What fatally mars a suspense thriller is the ploy of adding unnecessary characters to the plot, just to accentuate the intrigue factor or to divert the viewers’ attention. Whether be out of the writer’s lack of creativity or due to absence of interesting elements in the story, such hiccups are indeed spoilsports in the genre. This aspect could be one of the reasons why Sunil Ibrahim’s Arikil Oraal leave a lot to be desired.
Essentially a psychological thriller, Arikil Oraal delves into the unusual room-mate Icha (Nivin Pauly) that Ad-man Siddharth (Indrajith) ends up with. Laced around the interesting myth of doppelgänger, the film hits the right notes around when the mystery behind Icha comes to fore. The director maintains the suspense quite successfully towards the interval. Not that the post-interval portions are particularly bad, but we are not revealed the intention behind Icha’s deeds. Why Siddharth out of all people? Had this issue been addressed, the revelation towards the end could have made sense. Even the penultimate scene becomes quite obvious if we notice the way Icha’s character change colours suspiciously.
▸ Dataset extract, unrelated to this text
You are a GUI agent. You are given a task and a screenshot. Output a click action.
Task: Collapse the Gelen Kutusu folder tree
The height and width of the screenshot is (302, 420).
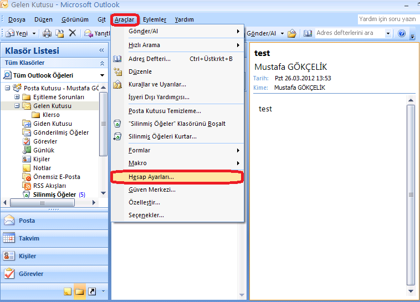(17, 106)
Writing, certainly, isn’t fool proof and that affects the overall impact there. Direction is commendable except for the initial build-up of characters and the fact that he could have visualized the final 30 minutes differently. Quirkier shades could have been added by Ibrahim (as the writer) to improve the overall texture of the story. For instance, there could have been a take on Siddharth and Ichcha’s house and the landlord’s take on the latter. One could have played around the otherwise inconsequential character of Aarti (Lena). Plus, what lies inside Icha’s locked wardrobe and safes? If they were of no consequence, why waste screen time building suspense around that?
Arikil Oraal has a good soundtrack but the dance number could’ve been done away with. Editing is deft while cinematography is alright. Audiography could have been better given the genre. Acting-wise, Indrajith is his usual self. He breaks no new ground here. Nivin Pauly excels in a rather spooky character. But the sort-of-goofy smile he flaunts occasionally looks unintentionally funny. Remya Nambeeshan is restrained and lends able support. Prathap Pothen, quite stereotyped by now, is good enough while a talented performer like Lena is wasted.
All said and done, what could have been a taut thriller is reduced to a mere popcorn flick here. Not much thought seems to have gone into the fact that Malayali audiences have seen much better psychological/suspense thrillers even within the commercial framework. Hence, Arikil Oraal just passes muster! I will go for a 2.5 out of 5 for Sunil Ibrahim’s second directorial venture.